[BRIEF]
Below are records; reply with nothing but the number of lines in them that contain "will".

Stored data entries
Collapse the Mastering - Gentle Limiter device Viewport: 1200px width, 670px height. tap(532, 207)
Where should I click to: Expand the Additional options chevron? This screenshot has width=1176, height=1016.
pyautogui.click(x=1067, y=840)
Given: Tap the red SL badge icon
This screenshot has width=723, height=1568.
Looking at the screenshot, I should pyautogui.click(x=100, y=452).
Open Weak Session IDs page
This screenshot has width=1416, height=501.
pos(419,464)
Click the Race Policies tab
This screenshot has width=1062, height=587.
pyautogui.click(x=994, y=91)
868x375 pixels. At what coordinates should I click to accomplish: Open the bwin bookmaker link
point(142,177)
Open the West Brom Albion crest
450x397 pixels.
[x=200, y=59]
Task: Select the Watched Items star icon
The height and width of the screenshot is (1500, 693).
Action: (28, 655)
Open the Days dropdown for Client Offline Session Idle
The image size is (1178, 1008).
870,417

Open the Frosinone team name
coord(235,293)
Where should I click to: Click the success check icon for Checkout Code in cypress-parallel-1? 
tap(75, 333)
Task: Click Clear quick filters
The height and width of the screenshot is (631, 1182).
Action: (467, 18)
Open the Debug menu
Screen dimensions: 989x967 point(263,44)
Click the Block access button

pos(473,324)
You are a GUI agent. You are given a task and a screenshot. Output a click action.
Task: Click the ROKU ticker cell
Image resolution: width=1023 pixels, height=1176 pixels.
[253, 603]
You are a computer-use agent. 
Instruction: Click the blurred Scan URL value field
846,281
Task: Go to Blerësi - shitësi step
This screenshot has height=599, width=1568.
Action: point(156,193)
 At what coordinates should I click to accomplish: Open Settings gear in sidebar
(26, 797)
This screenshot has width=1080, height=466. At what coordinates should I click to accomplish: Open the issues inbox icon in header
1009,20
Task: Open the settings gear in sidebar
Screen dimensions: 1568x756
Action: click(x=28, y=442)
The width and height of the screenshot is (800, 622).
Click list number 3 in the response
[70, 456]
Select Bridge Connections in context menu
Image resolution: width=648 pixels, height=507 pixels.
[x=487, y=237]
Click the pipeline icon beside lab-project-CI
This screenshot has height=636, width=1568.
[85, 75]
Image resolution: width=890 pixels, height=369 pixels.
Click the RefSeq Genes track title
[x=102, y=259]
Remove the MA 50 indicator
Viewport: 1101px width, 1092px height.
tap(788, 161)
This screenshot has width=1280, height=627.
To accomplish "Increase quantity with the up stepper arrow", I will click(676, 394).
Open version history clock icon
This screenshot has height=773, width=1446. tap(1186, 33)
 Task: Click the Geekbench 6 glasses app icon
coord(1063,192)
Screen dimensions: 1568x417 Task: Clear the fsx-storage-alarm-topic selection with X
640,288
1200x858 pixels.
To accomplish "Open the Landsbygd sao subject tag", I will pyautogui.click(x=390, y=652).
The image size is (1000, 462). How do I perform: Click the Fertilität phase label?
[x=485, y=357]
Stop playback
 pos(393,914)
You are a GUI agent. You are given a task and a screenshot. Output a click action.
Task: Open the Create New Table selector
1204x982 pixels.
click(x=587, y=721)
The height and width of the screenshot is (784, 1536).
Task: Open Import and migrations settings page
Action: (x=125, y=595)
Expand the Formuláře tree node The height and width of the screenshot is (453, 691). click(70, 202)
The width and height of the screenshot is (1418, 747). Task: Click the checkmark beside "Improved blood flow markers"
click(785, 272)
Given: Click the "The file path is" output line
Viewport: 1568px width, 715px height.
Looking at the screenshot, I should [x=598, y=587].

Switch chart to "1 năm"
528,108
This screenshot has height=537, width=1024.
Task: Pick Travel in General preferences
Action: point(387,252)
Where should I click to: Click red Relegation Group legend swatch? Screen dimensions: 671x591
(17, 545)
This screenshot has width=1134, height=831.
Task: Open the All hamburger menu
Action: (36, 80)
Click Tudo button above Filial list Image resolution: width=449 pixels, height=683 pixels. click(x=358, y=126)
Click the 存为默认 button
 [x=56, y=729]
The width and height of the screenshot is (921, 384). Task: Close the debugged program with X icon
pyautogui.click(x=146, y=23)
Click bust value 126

[SOLUTION TO THE EXERCISE]
2